Des résultats qui vont à l’encontre de l’idée actuelle
« Ces résultats vont donc à l’encontre de l’idée que ces changements précoces dans les émotions et la motivation dans la maladie d’Alzheimer sont principalement des réactions psychologiques au déclin cognitif. Au contraire, les résultats suggèrent que l’apathie et l’anxiété, au moins, sont dues à l’accumulation pathologique de la bêta-amyloïde », précise le professeur Oskar Hansson.
« Nos résultats impliquent que les symptômes psychiatriques de la maladie d’Alzheimer pourraient être utilisés comme mesures alternatives des résultats dans les essais de traitement. En définitive, cela pourrait conduire à une conception plus efficace des études », poursuit-il.

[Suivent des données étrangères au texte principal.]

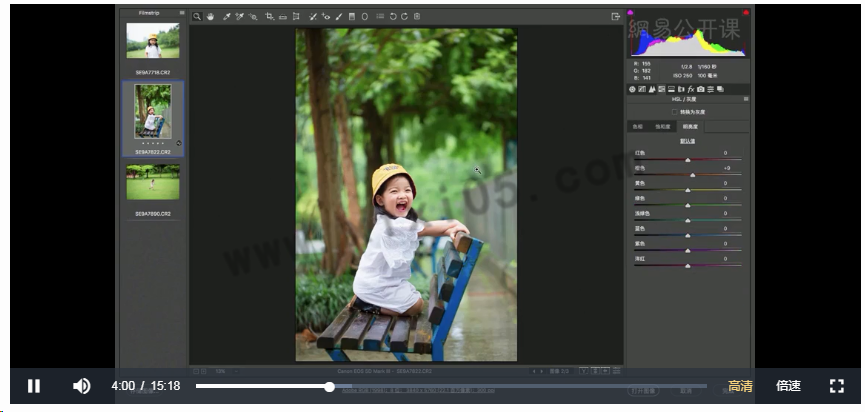Select the Zoom tool in Camera Raw toolbar
The image size is (865, 412).
[197, 17]
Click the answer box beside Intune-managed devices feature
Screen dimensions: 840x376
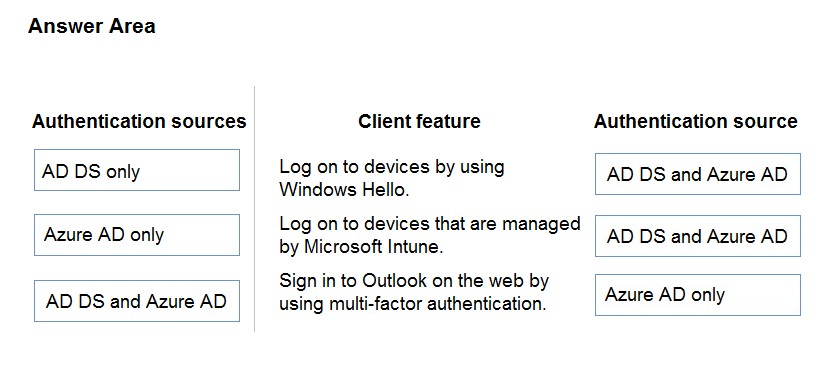pyautogui.click(x=698, y=236)
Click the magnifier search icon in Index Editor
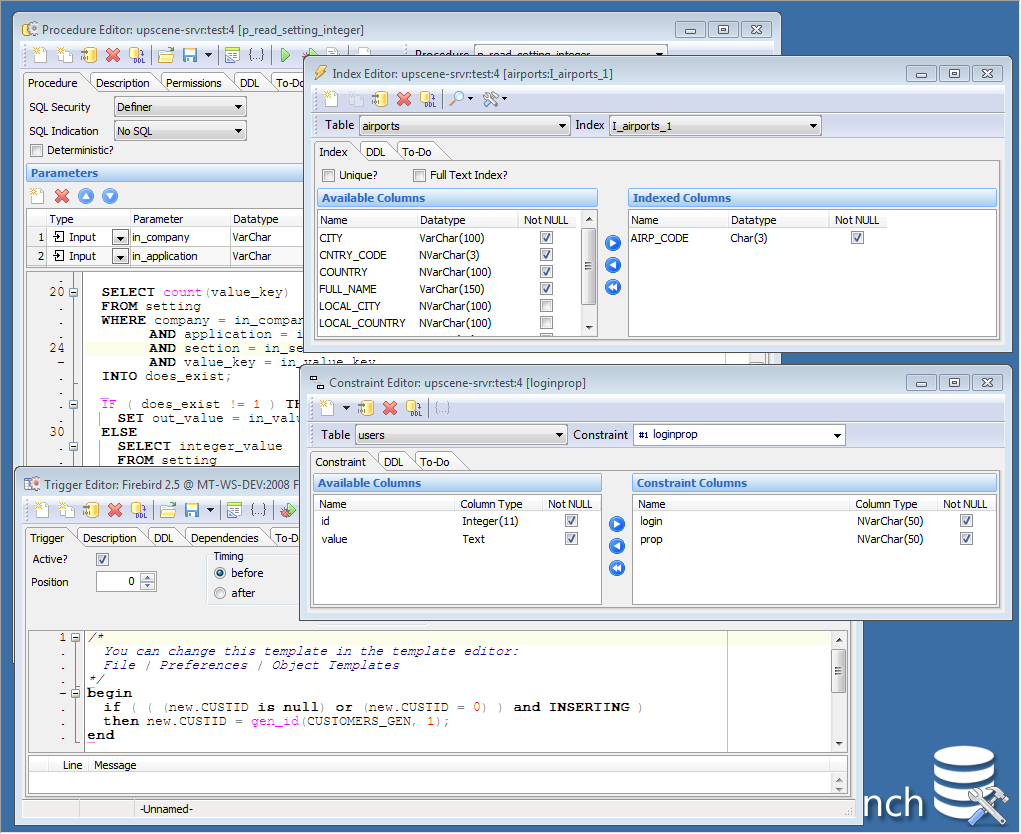 [x=457, y=99]
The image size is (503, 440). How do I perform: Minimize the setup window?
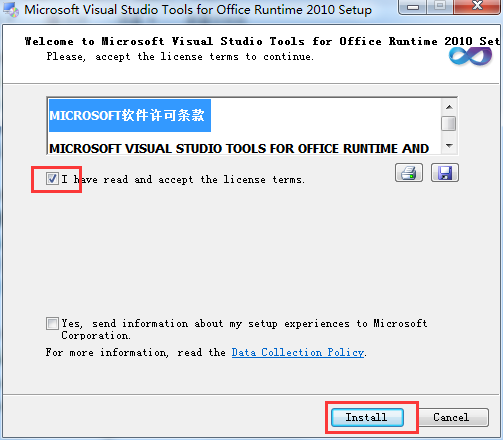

« Une étude BioFINDER précédente a suggéré que la présence d’anxiété ou d’apathie chez les personnes âgées qui continuaient à ne présenter aucun signe de démence pouvait indiquer un risque accru de déficience cognitive future.
De futures études sont nécessaires
Dans une prochaine étape, des études sont nécessaires pour clarifier comment ces symptômes peuvent contribuer au diagnostic clinique établi dans les premiers stades de cette maladie, peut-être même avant que la cognition ne soit affectée », concluent-ils.
Cette recherche a été publiée dans Biological Psychiatry.